Me and My Hemorrhoid

This isn’t going to be easy for me to write, but I resolved when I launched Mendel Illness last fall that I would address even the most uncomfortable aspects of our common humanity. My mother was neurotic about a great many things. Elimination was near the top of the list. When she used the toilet, she would always turn the cold water in the sink on full blast to prevent anyone’s hearing what she might be up to in the bathroom. I was taught from infancy that the whole subject is profoundly shameful.

My wife visited me in Los Angeles early this month. We had only one bathroom between us, so naturally I became woefully constipated, but of course constipation comes quite easily to me. All I need do if I want to get, you know, painfully backed up is eat a lot of fruit, this in contravention of the common view that fruit makes one, uh, regular.
But back to my own humiliation. The greater one’s constipation, the harder one works to eliminate. The harder one works to eliminate, the more likely he or she is to incur hemorrhoids. Hemorrhoids make it excruciating to work hard to eliminate, with greater constipation resulting. The viciousest of cycles! And we’re supposed to believe that God created us in, uh, His own image?

I presently have a hemorrhoid that feels to be about the size of an infant’s head. It seems to like it down there, as it shows not the slightest sign of leaving me.

You haven’t any idea how hard this is for me to write, so I think I’ll take a breather, and tell you about a programme I used to enjoy watching in the UK — You Are What You Eat, hosted by a little Scots woman called Gillian McKeith, who may very well have been one of the great charlatans in recent British cultural history. (Her principal qualification was a diploma in nutrition from the American Association of Nutritional Consultants, who were discovered to award similar diplomas to anyone who sent them a checque that didn’t bounce.) McKeith quite reasonably counseled the poor devils featured on her programme to eat less crapola and more foods that probably all of us would regard as Healthful-‘n’-Nutritious. My fav(u)rite part was what I came to call The Sniffin’ o' the Poo. It was McKeith’s view that the…how can I put this with maximum delicacy…excrement of crapola-eaters is more malodorous than that of better-informed diners.
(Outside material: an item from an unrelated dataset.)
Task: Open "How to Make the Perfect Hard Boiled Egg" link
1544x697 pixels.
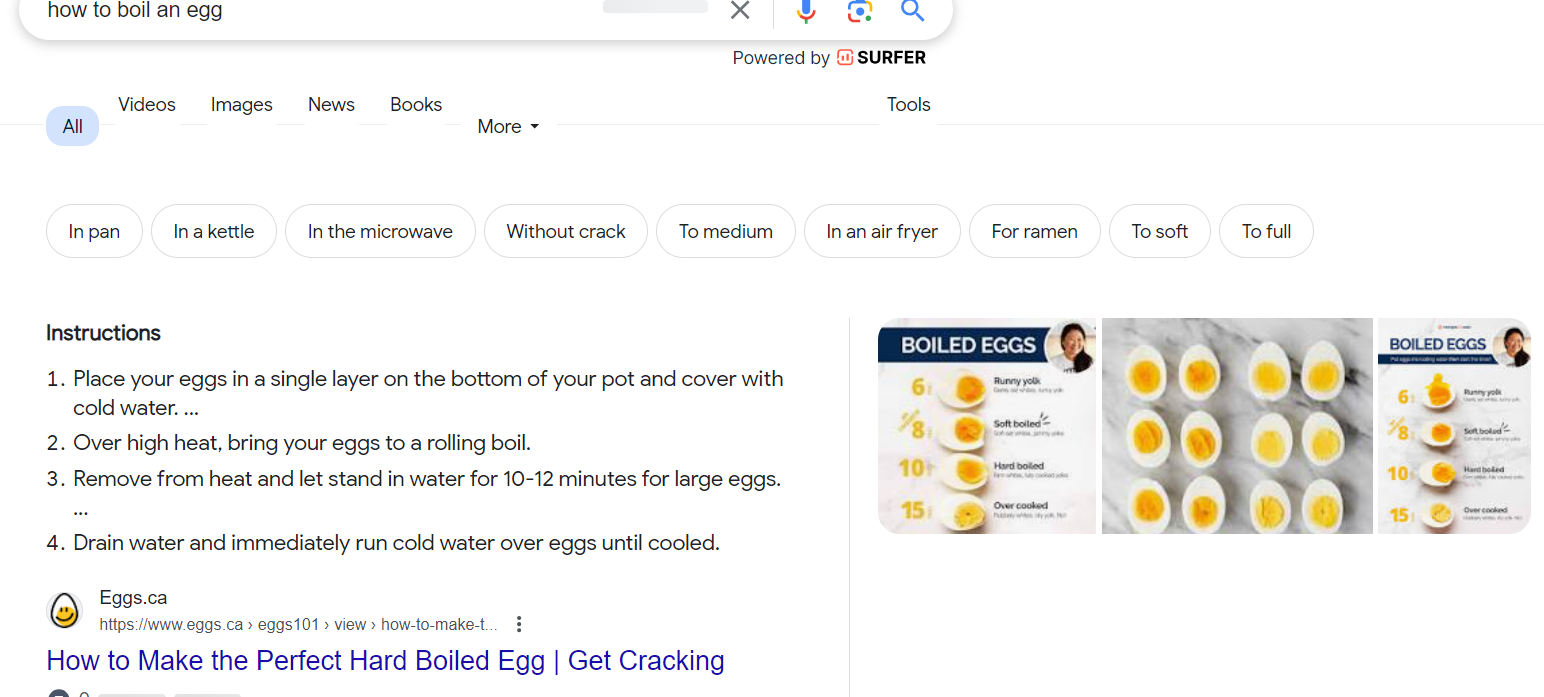Action: [385, 661]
I’m sure I wouldn’t know, and equally sure I have no great yearning to find out.

During my wife’s stay, I drank a great deal of prune juice, 99 cents per bottle from the 99 Cents Only store. Mostly, my, eliminative system just snickered at me. But then, spiteful little bastard that it is, it decided at the very worst time – when else! — to remind me to be careful about that for which I wished. We were driving through my old Malibu stomping grounds at the moment of its capitulation, speaking vaguely about stopping for lunch. At the sight of a Subway sandwich shop, I made a very sharp left turn, parked, and virtually sprinted in. I tried to sound casual as I asked the cashier, who was busy taking someone’s payment, if they had a restroom. The look on her face suggested that I hadn’t done a great job of sounding casual. Indeed, I think she intuited that if she hadn’t handed over the requisite key, I might have tried to strangle her.
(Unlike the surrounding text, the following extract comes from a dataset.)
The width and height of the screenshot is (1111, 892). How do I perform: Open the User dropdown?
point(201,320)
Blessed, blessed relief, though it came at the price of using a public toilet, something with which I’m enormously uncomfortable. (I’m also pretty iffy, if you must know, about anal intercourse.) My blessed relief lasted well over an hour, after which I resumed feeling as though I might explode at any second. And so the day went. I realize now that it could have been much worse. I could have had a hemorrhoid the size of an infant’s head. The one I, incurred, a week later, the one on which I’m sitting as I write this.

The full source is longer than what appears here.